Mario Vargas Llosa es un gran escritor, tanto que se hizo merecedor al Premio Nobel de Literatura hace dos años. Pero, además, es un gran ensayista. Basta recordar la Historia de un deicidio, cuando eran felices y amigos con García Márquez; La orgía perfecta, sobre Flaubert y Madame Bovary; La tentación de lo imposible, sobre Víctor Hugo y Los miserables, entre otros. No sé a qué horas le queda tanto tiempo para producir un libro cada año, leer, viajar y hacer quincenalmente una columna periodística.
La señora Podestá era de la alta sociedad peruana que quiso relatar en su “obra” sus viajes por el África y que, según ha revelado ahora el diario El País de Madrid, acudía todos los viernes a donde vivía Vargas Llosa con su mujer a comprobar el trabajo y darle el estipendio correspondiente.
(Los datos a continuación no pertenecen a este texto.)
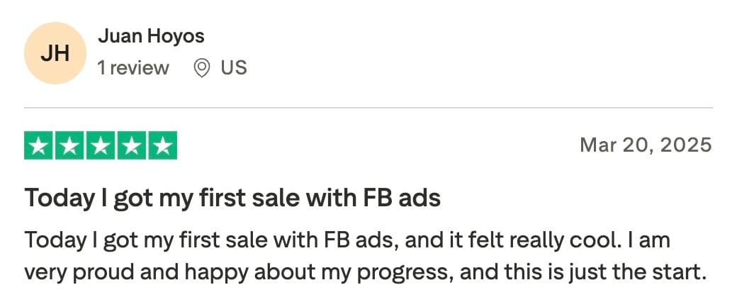This screenshot has width=737, height=302.
Task: Open review title 'Today I got my first sale'
Action: [232, 198]
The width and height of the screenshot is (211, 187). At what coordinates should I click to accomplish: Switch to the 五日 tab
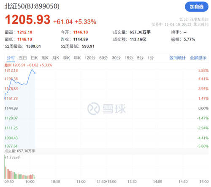tap(23, 58)
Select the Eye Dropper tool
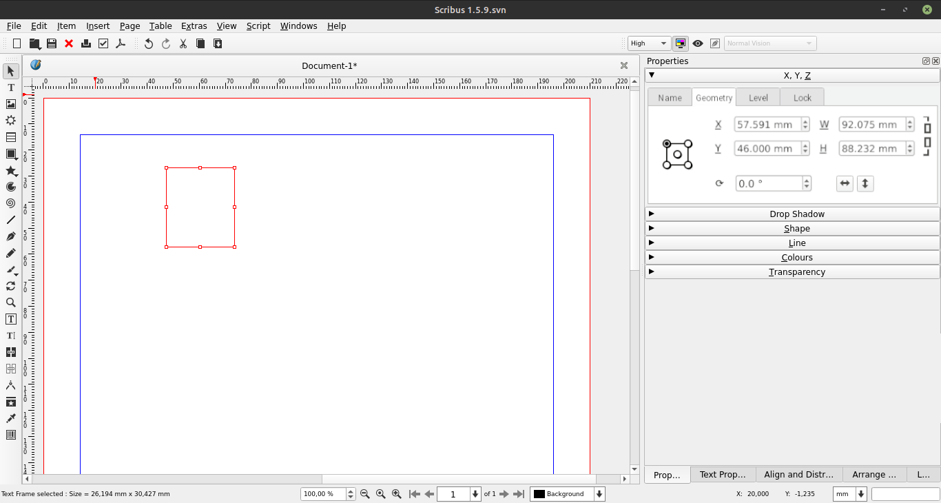 tap(11, 418)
El Nobel peruano no se ha curado de trabajar intensamente —ha elaborado más de 30 obras— y sigue produciendo una cada año. Pero esa intensa labor lo ha llevado a obras tan buenas como su primera novela, y otras como La Casa Verde, La guerra del fin del mundo, La fiesta del Chivo, así como novelitas que si bien están bien escritas y fáciles de leer, no son dignas de su prestigio, como Travesuras de la niña mala y la más reciente, El héroe discreto.
Habría sido mejor que esas obritas hubieran aparecido firmadas por su patrocinadora de los años cincuenta, para que su gloria siguiera intacta.